Requirement —
Starting at the line below holding "speeds (148, 1942)" and stopping at the line holding "GET IT FREE NEW (103, 1329)", print every line exactly, both ends included, and leave the rest out.

[Dataset extract — start]

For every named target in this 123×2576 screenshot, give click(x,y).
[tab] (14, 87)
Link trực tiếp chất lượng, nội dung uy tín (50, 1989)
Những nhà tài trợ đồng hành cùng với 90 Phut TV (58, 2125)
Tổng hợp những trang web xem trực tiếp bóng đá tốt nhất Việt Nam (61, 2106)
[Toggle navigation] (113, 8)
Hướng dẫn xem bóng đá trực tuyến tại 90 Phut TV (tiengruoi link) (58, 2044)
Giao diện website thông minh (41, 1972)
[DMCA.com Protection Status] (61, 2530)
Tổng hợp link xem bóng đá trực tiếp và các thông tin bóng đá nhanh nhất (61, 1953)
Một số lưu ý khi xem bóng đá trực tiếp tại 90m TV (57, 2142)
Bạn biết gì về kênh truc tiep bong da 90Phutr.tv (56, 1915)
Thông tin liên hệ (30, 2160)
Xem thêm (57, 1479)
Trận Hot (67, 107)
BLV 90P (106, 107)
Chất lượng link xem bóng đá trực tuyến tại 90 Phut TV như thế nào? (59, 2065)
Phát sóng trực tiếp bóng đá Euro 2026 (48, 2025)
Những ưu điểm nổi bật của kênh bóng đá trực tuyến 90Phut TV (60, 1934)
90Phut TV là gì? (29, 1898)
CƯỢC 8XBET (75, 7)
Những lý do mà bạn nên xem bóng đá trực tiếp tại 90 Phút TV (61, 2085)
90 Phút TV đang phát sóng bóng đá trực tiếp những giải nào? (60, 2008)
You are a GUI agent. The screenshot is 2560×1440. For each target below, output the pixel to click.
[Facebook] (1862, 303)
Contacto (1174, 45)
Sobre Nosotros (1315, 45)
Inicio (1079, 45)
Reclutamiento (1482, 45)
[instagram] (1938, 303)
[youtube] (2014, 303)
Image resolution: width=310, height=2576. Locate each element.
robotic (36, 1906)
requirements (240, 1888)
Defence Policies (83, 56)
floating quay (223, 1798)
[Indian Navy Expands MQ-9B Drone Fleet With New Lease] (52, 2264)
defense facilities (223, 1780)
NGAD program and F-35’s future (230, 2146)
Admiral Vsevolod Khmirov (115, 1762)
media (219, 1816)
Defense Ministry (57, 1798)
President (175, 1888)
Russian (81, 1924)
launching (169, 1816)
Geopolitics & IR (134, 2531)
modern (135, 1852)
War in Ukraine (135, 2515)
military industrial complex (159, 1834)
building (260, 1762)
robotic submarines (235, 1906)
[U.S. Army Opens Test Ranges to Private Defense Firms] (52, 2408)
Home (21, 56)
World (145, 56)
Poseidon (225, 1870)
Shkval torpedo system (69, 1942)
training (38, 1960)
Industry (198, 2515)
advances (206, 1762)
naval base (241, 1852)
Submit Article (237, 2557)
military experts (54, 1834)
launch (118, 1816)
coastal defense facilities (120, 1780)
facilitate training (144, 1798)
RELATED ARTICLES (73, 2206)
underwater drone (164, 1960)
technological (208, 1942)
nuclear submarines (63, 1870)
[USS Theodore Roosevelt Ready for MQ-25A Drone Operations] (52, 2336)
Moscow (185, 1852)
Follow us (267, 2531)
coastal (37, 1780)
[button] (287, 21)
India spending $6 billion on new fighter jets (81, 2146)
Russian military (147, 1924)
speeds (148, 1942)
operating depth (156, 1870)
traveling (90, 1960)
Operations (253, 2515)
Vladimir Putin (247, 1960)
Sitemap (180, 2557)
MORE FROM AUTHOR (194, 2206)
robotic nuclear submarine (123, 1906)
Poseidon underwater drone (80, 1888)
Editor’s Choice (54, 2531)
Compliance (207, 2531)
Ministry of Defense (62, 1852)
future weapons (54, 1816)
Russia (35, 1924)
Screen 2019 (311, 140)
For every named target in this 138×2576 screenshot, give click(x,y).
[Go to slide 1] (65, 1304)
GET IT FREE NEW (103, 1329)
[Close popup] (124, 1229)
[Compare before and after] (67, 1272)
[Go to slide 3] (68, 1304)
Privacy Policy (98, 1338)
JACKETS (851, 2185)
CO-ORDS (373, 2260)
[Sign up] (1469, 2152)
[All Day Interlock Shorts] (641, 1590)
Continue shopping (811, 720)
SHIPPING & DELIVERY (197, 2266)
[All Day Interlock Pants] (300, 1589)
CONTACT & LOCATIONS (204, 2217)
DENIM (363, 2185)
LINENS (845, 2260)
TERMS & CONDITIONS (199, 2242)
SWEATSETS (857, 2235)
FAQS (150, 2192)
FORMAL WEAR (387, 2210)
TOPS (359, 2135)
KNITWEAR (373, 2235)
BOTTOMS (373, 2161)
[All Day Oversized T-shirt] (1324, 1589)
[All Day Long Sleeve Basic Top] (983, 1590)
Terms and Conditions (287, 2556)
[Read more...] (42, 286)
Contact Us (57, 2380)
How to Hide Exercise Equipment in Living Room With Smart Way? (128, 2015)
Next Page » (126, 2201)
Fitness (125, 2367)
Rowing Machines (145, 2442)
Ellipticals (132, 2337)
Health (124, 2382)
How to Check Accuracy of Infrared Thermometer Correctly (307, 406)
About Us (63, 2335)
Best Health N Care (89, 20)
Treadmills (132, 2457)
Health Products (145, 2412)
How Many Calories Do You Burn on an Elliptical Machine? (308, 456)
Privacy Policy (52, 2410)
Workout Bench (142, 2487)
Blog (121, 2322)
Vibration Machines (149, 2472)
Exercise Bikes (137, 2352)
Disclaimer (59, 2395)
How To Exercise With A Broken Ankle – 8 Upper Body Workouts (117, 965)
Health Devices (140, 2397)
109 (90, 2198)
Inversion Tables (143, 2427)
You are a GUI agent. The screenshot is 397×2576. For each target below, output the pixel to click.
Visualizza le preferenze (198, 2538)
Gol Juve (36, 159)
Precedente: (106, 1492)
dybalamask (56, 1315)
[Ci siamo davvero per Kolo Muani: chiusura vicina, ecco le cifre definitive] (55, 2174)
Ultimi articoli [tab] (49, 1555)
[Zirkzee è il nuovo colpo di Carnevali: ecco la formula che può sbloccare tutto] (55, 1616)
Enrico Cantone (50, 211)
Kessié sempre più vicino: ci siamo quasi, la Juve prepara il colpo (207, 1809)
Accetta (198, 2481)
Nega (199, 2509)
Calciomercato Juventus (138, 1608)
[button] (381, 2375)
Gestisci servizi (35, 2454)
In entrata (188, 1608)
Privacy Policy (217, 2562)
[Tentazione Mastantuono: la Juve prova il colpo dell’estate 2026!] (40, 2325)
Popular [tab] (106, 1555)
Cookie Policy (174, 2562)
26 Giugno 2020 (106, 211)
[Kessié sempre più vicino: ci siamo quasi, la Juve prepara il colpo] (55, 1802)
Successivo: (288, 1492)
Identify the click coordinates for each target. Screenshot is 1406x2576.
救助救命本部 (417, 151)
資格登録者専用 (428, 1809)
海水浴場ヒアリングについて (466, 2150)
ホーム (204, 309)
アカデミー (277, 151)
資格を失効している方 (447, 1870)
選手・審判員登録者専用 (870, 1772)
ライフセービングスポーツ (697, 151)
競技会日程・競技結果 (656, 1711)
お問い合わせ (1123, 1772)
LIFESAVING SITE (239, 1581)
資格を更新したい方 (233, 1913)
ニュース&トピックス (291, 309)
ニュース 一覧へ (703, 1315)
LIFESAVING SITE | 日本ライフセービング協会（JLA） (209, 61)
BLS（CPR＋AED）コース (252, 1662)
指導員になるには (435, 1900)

[Dataset extract — finish]

Exercise response —
speeds (148, 1942)
operating depth (156, 1870)
traveling (90, 1960)
Operations (253, 2515)
Vladimir Putin (247, 1960)
Sitemap (180, 2557)
MORE FROM AUTHOR (194, 2206)
robotic nuclear submarine (123, 1906)
Poseidon underwater drone (80, 1888)
Editor’s Choice (54, 2531)
Compliance (207, 2531)
Ministry of Defense (62, 1852)
future weapons (54, 1816)
Russia (35, 1924)
Screen 2019 (311, 140)
For every named target in this 138×2576 screenshot, give click(x,y).
[Go to slide 1] (65, 1304)
GET IT FREE NEW (103, 1329)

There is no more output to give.